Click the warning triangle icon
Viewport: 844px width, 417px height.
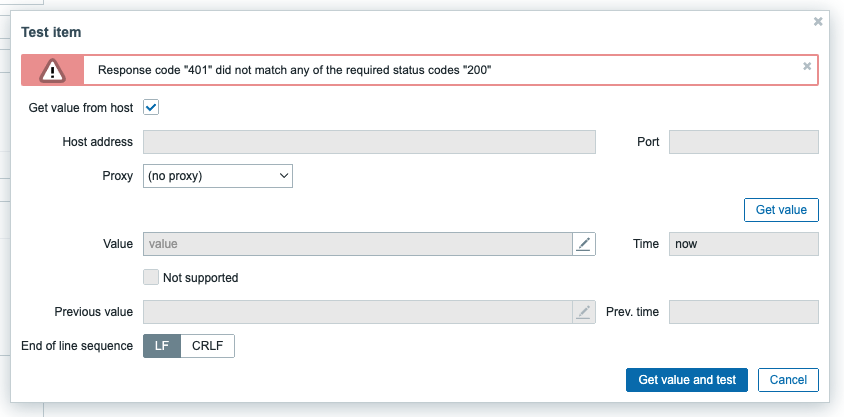click(52, 70)
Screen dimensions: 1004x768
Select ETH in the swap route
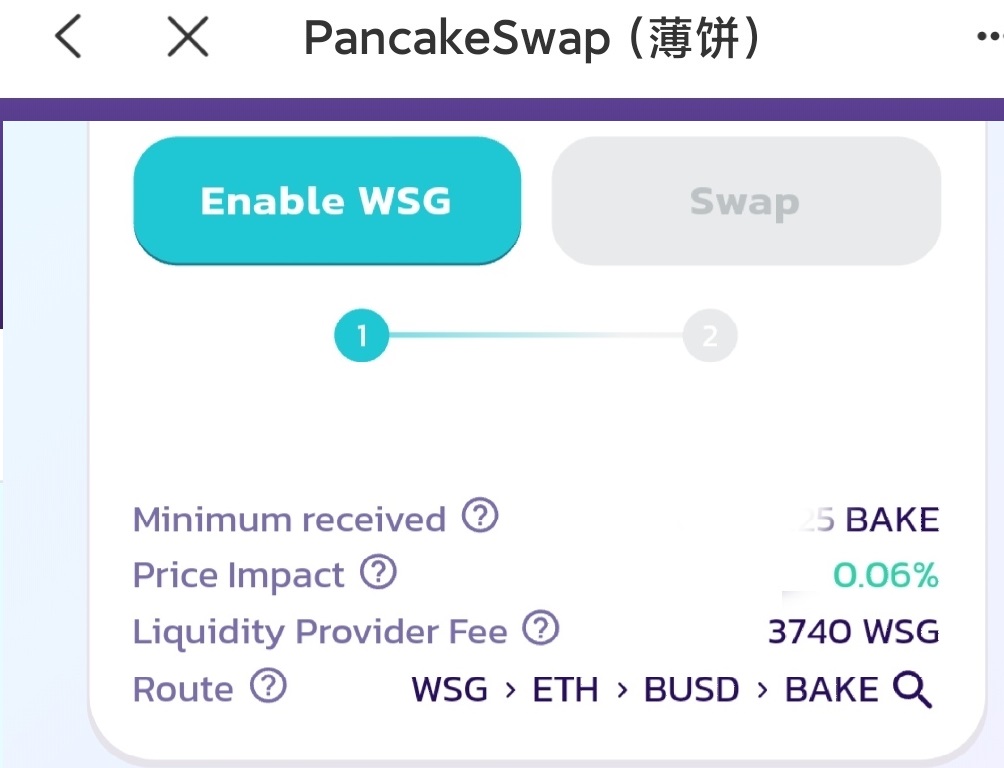tap(565, 689)
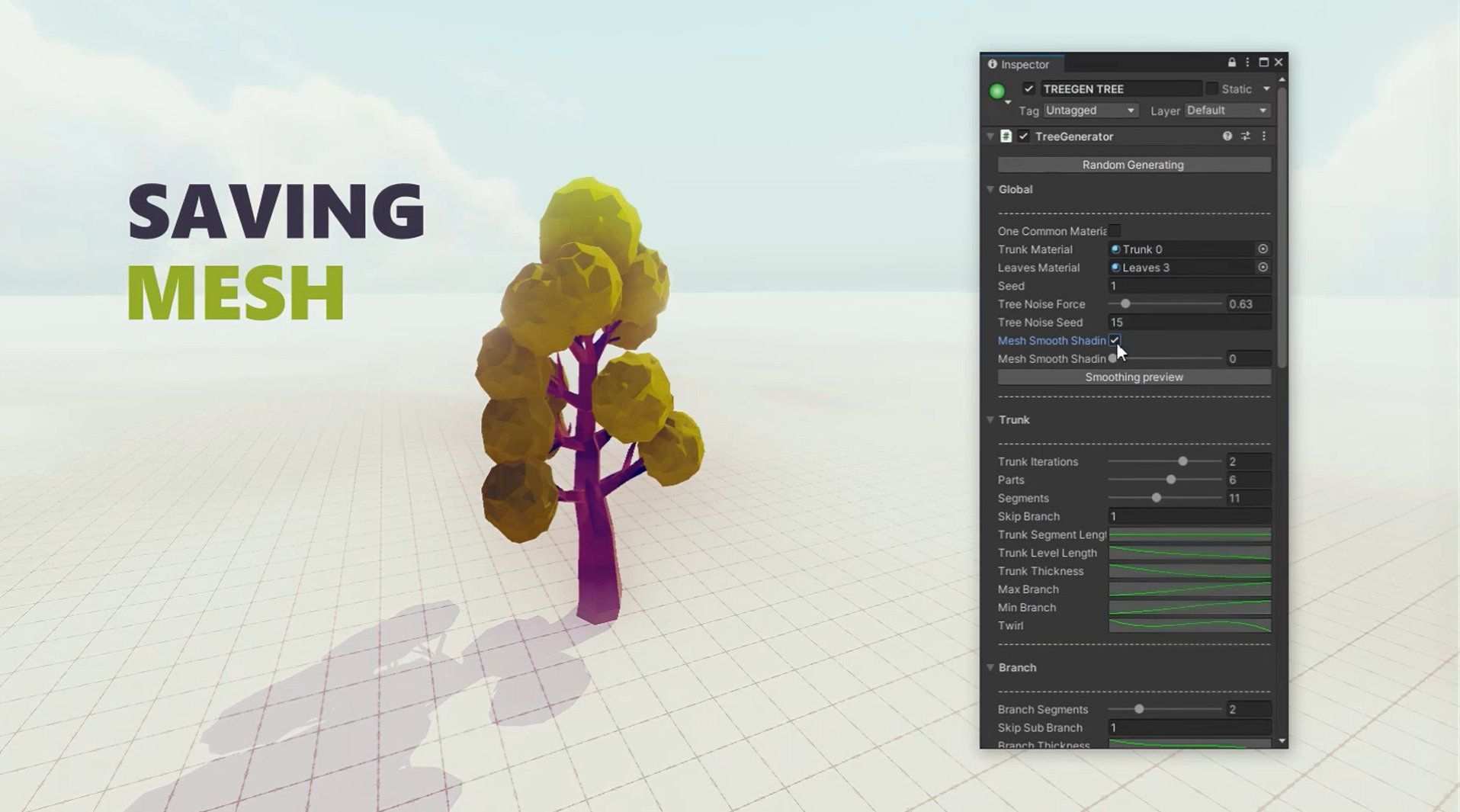Click the green GameObject icon selector
Image resolution: width=1460 pixels, height=812 pixels.
[x=997, y=91]
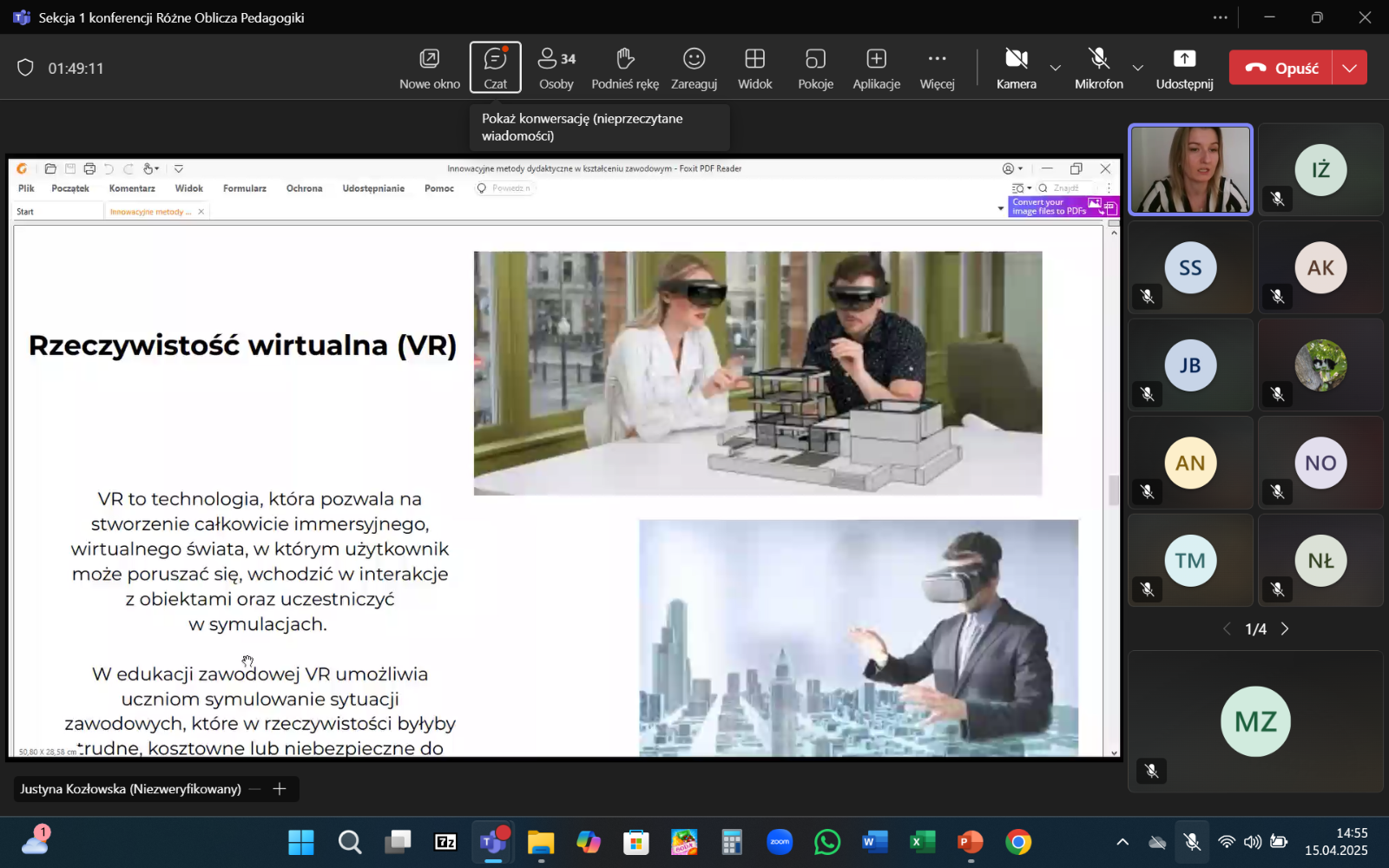Open the Zareaguj reactions menu
Viewport: 1389px width, 868px height.
pyautogui.click(x=694, y=68)
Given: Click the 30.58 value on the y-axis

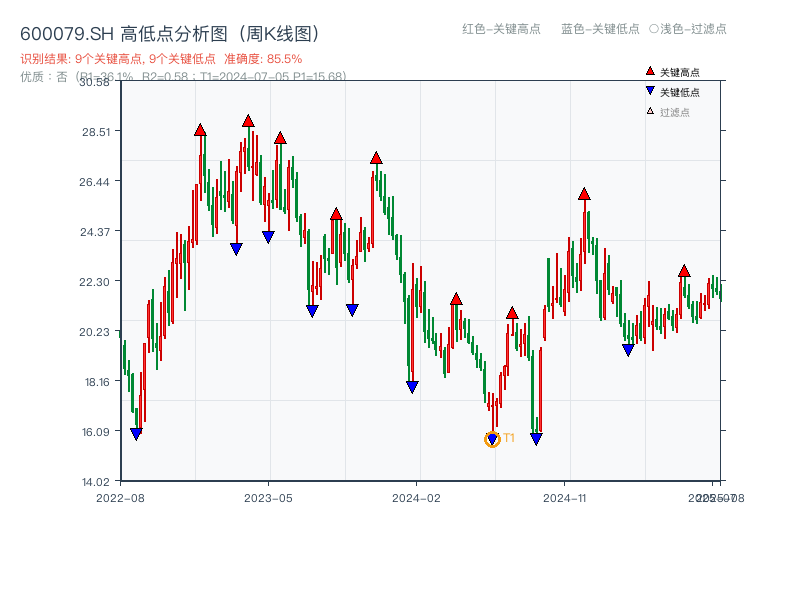Looking at the screenshot, I should click(x=93, y=85).
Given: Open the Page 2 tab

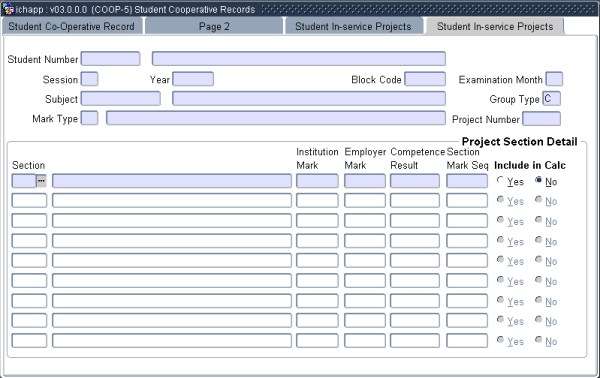Looking at the screenshot, I should (214, 26).
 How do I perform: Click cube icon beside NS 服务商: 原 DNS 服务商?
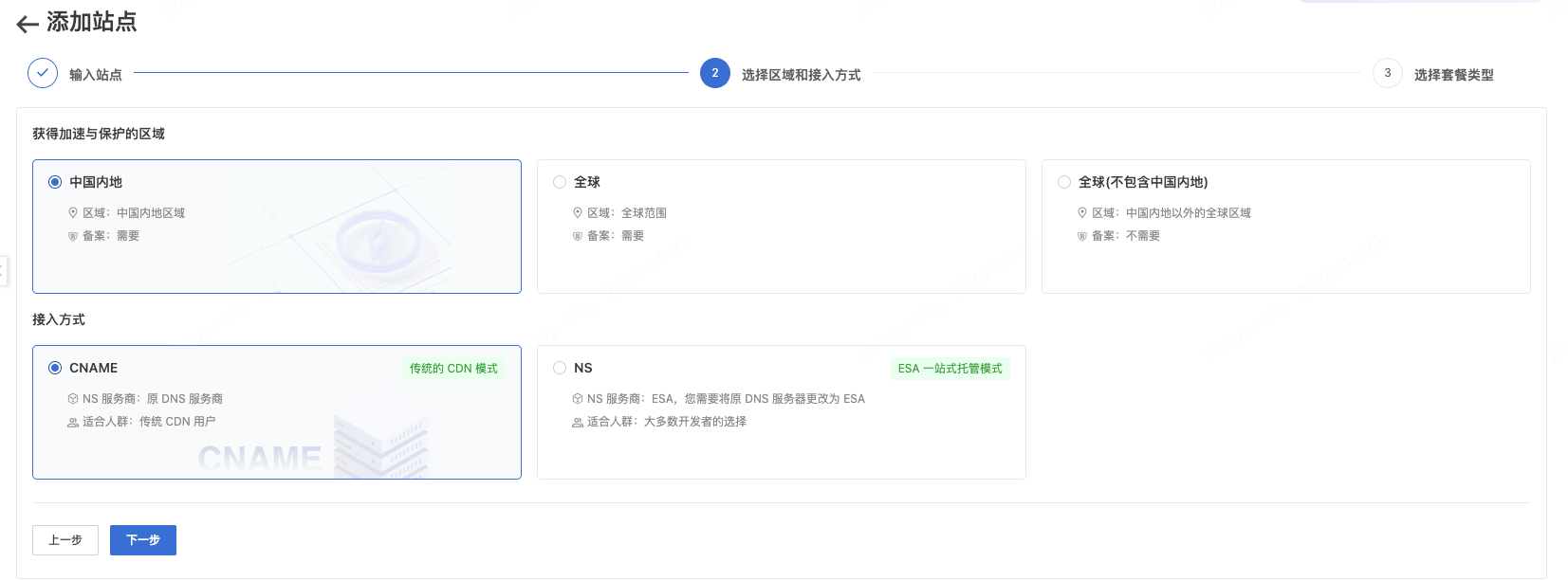coord(73,399)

What the task asks
Retype all the data exactly. Omit pictures.

Response to this task
Click the warning triangle icon
Viewport: 844px width, 417px height.
click(52, 70)
Screen dimensions: 1004x768
Select ETH in the swap route
tap(565, 689)
Click the green GameObject icon selector
Image resolution: width=1460 pixels, height=812 pixels.
[x=997, y=91]
Open the Zareaguj reactions menu
Viewport: 1389px width, 868px height.
pyautogui.click(x=694, y=68)
Given: Click the 30.58 value on the y-axis

Looking at the screenshot, I should click(x=93, y=85).
Given: Open the Page 2 tab

Looking at the screenshot, I should (214, 26).
 How do I perform: Click cube icon beside NS 服务商: 原 DNS 服务商?
coord(73,399)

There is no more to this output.